- Name: Sara Heggland, Ph.D.
- Institution: The College of Idaho
- Department: Biology
- Phone: 208-459-5063
- Email: firstname.lastname@example.org
Summary: Cadmium is a toxic metal that leaches into the environment, most notably through the improper disposal of electronics. Bone is a critical target site for cadmium and human exposure to cadmium is linked to bone diseases, including osteoporosis and osteopenia. In 2005, a CDC report listed cadmium as a toxic metal that merits monitoring. This report, combined with the escalating cost of healthcare for osteoporosis, emphasizes the importance of research to decipher the underlying mechanisms of cadmium-induced osteotoxicity. Despite its recognized importance as a toxic metal, little is known about how cadmium directly impacts bone cells, in particular the bone-forming osteoblasts. Current research in our lab examines the effect of cadmium in osteoblasts and the ability of cadmium to disrupt the nature of the extracellular matrix produced by osteoblasts. Collectively, a cadmium osteotoxicity in vitro model may help identify targets for treatment and prevention of osteoporosis, a major metabolic bone disease with an annual cost > 20 billion dollars.
Minimum Classes: Cell Biology with lab is preferred.

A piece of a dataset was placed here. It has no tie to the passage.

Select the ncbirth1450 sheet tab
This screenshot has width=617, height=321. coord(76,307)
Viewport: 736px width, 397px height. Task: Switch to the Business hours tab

Projects: Students involved in this research will be exposed to a variety of molecular and cell biology techniques. Some techniques used in the research include cell culture, fluorescence microscopy, Western blot analysis, real-time qPCR, cell proliferation, and apoptotic assays. Students interested in using a mineralizing cell model will learn to detect matrix deposition using collagen, calcium, and phosphate deposition assays.
- Investigate the impact of cadmium on extracellular matrix composition and deposition in mineralizing osteoblasts.
- Characterize cadmium-collagen binding interactions
- Study the impact of cadmium exposure on the expression of key regulator genes involved in bone mineralization.